# Stepper motor reducing torque

I have a 5V stepper motor with a 1/64 gear reduction; it looks like this: When at rest, I can't turn the shaft with my fingers. However, when the shaft turns, I can. It seems that the torque is lower when it's turning - how come this is the case? Isn't torque dependent on the gear reduction irrespective of the shaft's motion?

• Inductance. The faster you go, the lower the peak current (and hence torque) will be as the impedance of the winding inductance increases. – Tom Carpenter May 15 '16 at 2:20
• Exactly, to maintain torque during rotation requires a current-mode (typically chopping) driver which can call upon a substantially higher voltage to achieve a rise of current through the inductance rapidly during each now briefer step duration. With a 64x gear reduction, the motor inside has to spin and step fairly quickly to achieve a moderate external speed, and this may be a fairly high-inductance motor, so the effect will occur rather early. – Chris Stratton May 15 '16 at 3:14
• A 1/64th gear ratio is a lot to try and run in reverse, that is from output shaft to the motor. I bet with the motor off you cannot turn the shaft with your own fingers. When active, Tom Carpenter has a good answer. – Sparky256 May 15 '16 at 5:02
• @Sparky256 Do you mean that it takes more effort to run in reverse? Can't spur gears run in both directions? – John M. May 15 '16 at 5:48
• Does 'at rest' mean with the motor powered but stationary (holding position), or unpowered? What driver circuit are you using? – Bruce Abbott May 15 '16 at 16:58

It all comes down to inductance. But first lets recap on motors.

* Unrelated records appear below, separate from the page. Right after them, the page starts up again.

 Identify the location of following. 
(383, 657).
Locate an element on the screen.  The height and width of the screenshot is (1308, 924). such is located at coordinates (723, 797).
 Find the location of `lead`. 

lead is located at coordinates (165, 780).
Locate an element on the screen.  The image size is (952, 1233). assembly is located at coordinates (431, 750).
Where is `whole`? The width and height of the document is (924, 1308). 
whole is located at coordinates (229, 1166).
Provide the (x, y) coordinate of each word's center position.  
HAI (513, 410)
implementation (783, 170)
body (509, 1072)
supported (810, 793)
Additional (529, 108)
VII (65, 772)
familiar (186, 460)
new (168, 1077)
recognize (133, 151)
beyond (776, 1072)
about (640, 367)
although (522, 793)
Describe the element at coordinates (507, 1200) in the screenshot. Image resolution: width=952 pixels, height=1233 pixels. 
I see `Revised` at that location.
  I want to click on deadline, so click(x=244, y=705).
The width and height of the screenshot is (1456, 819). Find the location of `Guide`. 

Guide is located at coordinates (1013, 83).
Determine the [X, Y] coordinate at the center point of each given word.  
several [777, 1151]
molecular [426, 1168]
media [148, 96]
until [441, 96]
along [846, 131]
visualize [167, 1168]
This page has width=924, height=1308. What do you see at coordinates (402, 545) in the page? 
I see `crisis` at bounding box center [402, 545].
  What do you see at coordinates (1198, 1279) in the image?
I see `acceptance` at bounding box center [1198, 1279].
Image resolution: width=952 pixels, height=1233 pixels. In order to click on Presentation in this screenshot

You can think of a stepper motor as essentially two independent L-R circuits - one for each phase. The inductor represents the windings (windings = coil = inductor), and a resistance which represents a mixture of resistive losses (winding resistance, etc.) and mechanical power. For maximum torque you want to get as much mechanical power out of the motor as possible, which means you want the "resistor" in the L-R circuit to dissipate as much power as possible.

However you have an inductor in the circuit, what effect does that have? Recall that the voltage across an inductor is given by:

$$v_L = L \frac{\mathrm{d}i}{\mathrm{d}t}$$

In other words, the faster you try to change the current, the higher the voltage drop of an inductor.

In our simple motor model, the supply voltage is shared between the inductance and the resistance. The higher the voltage drop of the inductor, the lower the voltage drop of the resistance, and hence the lower the power output of the motor (and by extension torque). So if you try to change the current faster and faster, more and more voltage is dropped across the inductance, and so there is less power output from the motor.

We can see this in the diagram below which shows the voltage across the inductor and current through the resistor vs. time - notice how it takes time for the peak current to be reached. You can read more here.

Now recall what happens when the motor is moving. Unlike a DC motor, with a stepper we are sequencing the windings - turning them on and off and/or reversing the polarity. Clearly each time we 'step', the current will change in winding, which as we have seen above reduces the output power.

If the speed is low (or stopped), the current has time to rise to its peak before the next step. However if the speed is high, the step time shorter than $5\tau$ in the above diagram, the current doesn't have time to reach its peak and hence the peak power output drops. And this is where your problem lies.

With such a high gear ratio, the motor has to spin very fast compared to the output, and so you lose a lot of torque in the process - an at some point you lose more torque due to the switching speed than you gain from the gearbox.

So how do we deal with the problem? Well, modern stepper motor drivers use a much higher voltage than the motor is rated for, but they ensure that the current is limited to within the motors ratings. It does this using PWM (a chopper circuit). This allows the voltage drop across the "resistance" to reach its peak much faster as there is more voltage shared between the inductor and resistor. As a result, you can run the motor faster while still maintaining torque.

The current limiting is done by measuring the current through the coil and turning the supply off just before it goes too high for the motor. The current will then slowly start decaying again, at which point the supply is turned on again, and so on - essentially PWM, with the duty cycle being adjusted to ensure the current is limited to safe levels.

Drivers such as the DRV8825 and A4988 which are common amongst hobbyists use this technique to allow for higher top speeds.